**DATA FOR THE TASK**:

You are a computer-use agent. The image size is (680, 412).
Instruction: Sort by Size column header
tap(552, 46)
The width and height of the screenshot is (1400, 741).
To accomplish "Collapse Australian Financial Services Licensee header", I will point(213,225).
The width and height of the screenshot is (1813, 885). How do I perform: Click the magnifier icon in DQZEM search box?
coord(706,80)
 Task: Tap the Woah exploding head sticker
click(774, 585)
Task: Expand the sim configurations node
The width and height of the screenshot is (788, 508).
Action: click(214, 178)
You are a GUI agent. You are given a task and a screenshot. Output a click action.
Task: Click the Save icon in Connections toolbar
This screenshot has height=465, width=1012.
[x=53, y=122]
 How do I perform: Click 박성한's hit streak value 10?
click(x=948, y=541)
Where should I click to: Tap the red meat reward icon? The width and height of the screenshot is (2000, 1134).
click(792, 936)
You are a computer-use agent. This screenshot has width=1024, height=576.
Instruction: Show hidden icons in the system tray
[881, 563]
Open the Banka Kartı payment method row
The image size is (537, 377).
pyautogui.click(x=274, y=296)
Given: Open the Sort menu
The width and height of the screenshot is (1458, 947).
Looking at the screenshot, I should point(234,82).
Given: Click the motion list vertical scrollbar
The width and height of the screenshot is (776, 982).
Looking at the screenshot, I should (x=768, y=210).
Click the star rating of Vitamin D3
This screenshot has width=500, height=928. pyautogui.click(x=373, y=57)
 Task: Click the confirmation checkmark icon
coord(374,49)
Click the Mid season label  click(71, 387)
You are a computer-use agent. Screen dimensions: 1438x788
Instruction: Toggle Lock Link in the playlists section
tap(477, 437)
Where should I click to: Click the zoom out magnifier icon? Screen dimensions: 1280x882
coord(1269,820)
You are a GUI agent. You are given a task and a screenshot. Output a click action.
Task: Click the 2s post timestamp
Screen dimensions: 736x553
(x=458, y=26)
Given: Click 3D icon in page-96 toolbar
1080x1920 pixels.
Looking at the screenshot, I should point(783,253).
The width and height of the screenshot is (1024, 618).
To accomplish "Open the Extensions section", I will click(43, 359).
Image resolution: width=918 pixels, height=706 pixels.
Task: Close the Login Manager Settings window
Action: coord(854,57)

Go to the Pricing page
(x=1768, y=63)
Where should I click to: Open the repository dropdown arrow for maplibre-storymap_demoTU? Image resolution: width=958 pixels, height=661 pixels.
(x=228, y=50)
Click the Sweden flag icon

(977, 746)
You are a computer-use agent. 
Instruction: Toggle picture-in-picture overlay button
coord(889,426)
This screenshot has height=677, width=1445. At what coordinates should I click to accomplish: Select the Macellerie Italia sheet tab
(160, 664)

**TASK PROMPT**: Using the material above, state how many lines carry the word "toolbar", giving the number alone.

**RESPONSE TO THIS EXERCISE**: 2